In the wake of the Great Recession, the U.S. was rocked by a foreclosure crisis. Real estate prices plummeted, and the credit market all but froze. If you had cash, the glut of cheap property was an attractive investment opportunity.

Sandy Jolly was one of the nearly 10 million Americans who lost their homes between 2006 and 2014. Her parents’ house just outside Los Angeles was foreclosed on in 2013. When Jolly's house was sold at auction, the owner didn’t try to have her evicted.
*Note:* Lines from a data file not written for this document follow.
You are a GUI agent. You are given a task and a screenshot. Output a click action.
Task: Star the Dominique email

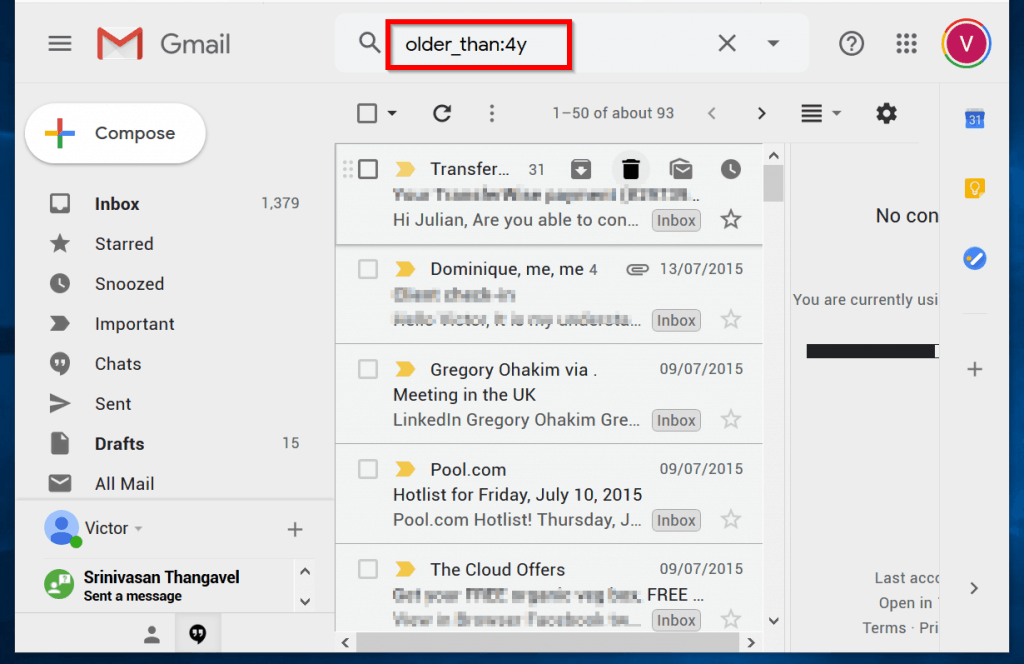click(x=731, y=320)
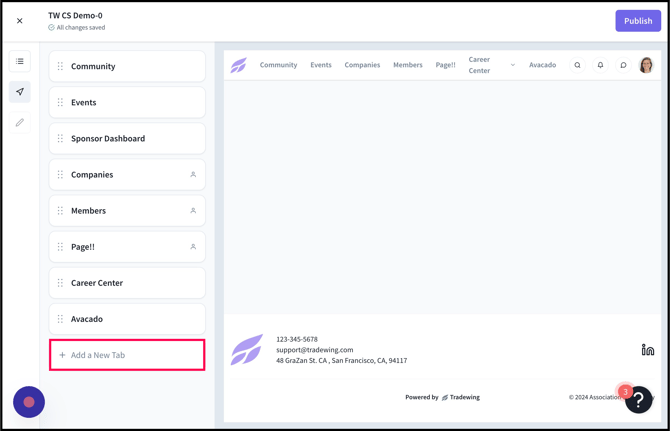Image resolution: width=670 pixels, height=431 pixels.
Task: Click the LinkedIn icon in footer
Action: click(x=647, y=350)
They wanted her to stay, and pay rent.

But when Jolly tried to contact the new owners of her parents’ house, she had trouble getting in contact with Colfin AI-5 California, LLC, the shell company that bought the deed in an all-cash transaction.

Sandy’s story is all too common.

The post-Recession real estate market has seen almost 3 million homes and 13 million apartments bought by similar entities.
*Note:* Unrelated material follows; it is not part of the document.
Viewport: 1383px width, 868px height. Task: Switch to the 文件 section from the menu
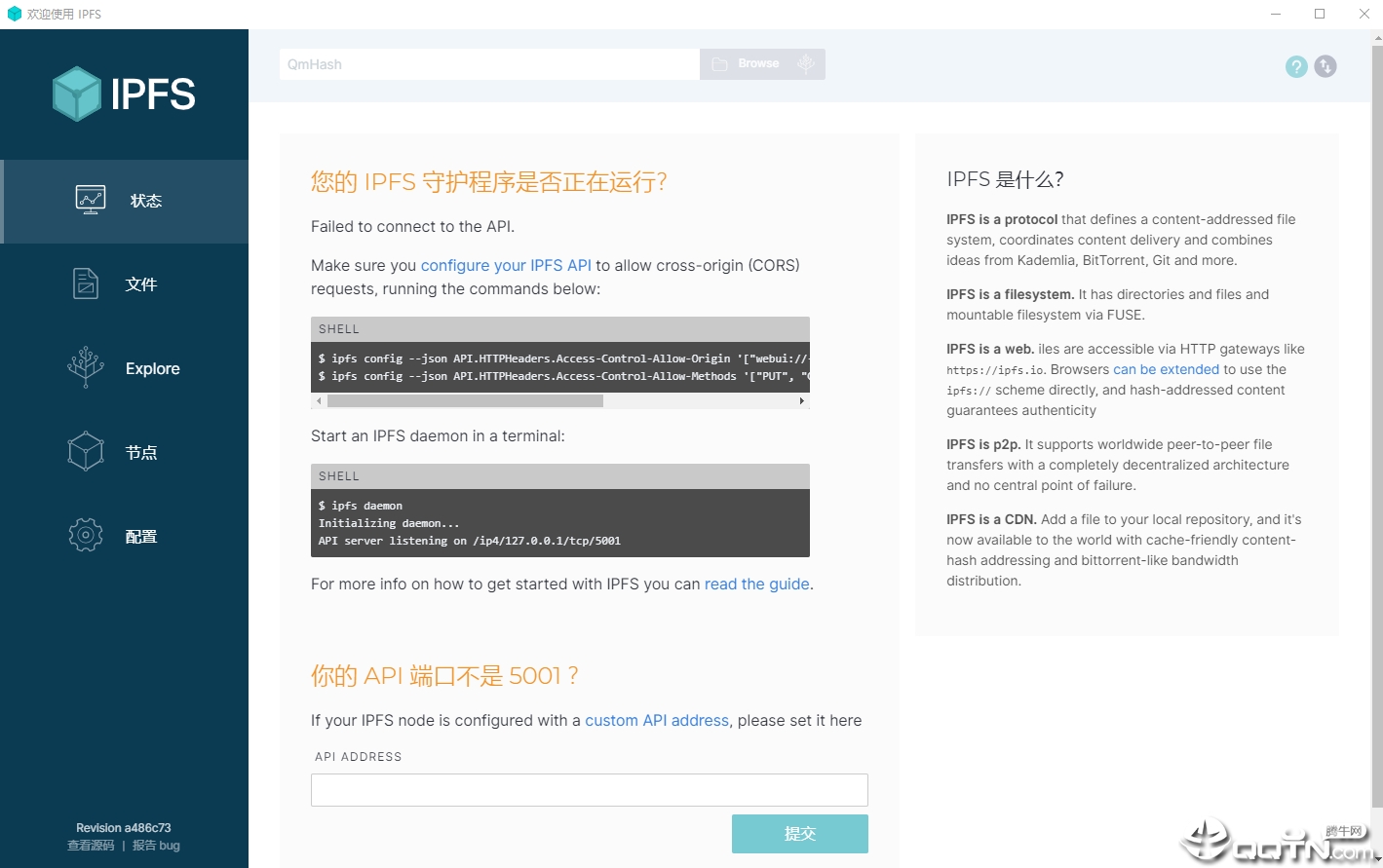[x=141, y=284]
But reporting from Reveal and the Center for Investigative Journalism has peeled back a layer of the corporate facade that conceals who really owns the US’s housing stock.

Reveal is filing a lawsuit this week in hopes to shed even more light on the wealthy investors behind these shell companies.

Joining The Takeaway is Aaron Glantz, senior reporter at Reveal and author of the new book Homewreckers.
You can listen at the link.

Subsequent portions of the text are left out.